Author: Constant, Paul
Date published: June 22, 2011
SUPER 8
Let's ignore the obvious problem of Steven Spielberg producing a movie that is so obviously a love letter to Steven Spielberg. That would necessitate a whole other conversation- probably an intervention of some sort. And that's not really the problem with Super 8. The real problem with Super 8 is that you've seen it before, a dozen times. In the process of making a zombie movie, a group of teenagers witness a train wreck that kicks off a series of odd occurrences that disrupt life in their bucolic Ohio town. It's set in a hyper-nostalgic 1979, and the summery cinematography is probably the best part of the movie-the enormous blue skies that fade reluctantly off to dusk, along with the overwhelming spectacle of a train crash that kicks everything off, make this film a joy to watch in a real theater, and the majesty of those few shots probably won't survive the shift to DVD. But Super 8 feels like a bar band's electric cover of a blues classic.
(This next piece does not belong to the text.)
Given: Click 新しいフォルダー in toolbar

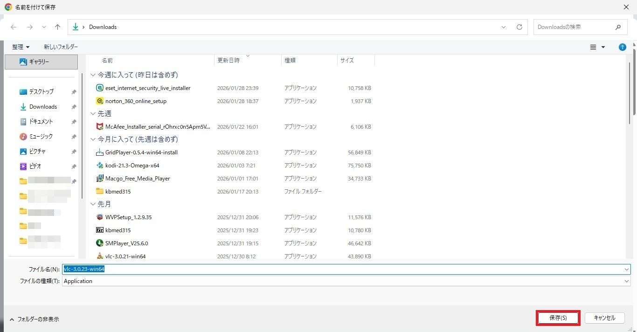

Technically, all the parts are moving in the right direction, and all the players know what they're doing, but the central emotion, the thing that caused the song to be written in the first place, is numbed, making the whole experience irrelevant. Director J.J. Abrams gets some excellent performances out of his child actors, especially Elle Fanning and Joel Courtney, but the story is a lame attempt to touch every Spielberg base-quiet family problems are reflected on a large summer-movie canvas; the innocence of children bests the cynicism of adulthood-without the story mechanics to back those performances up.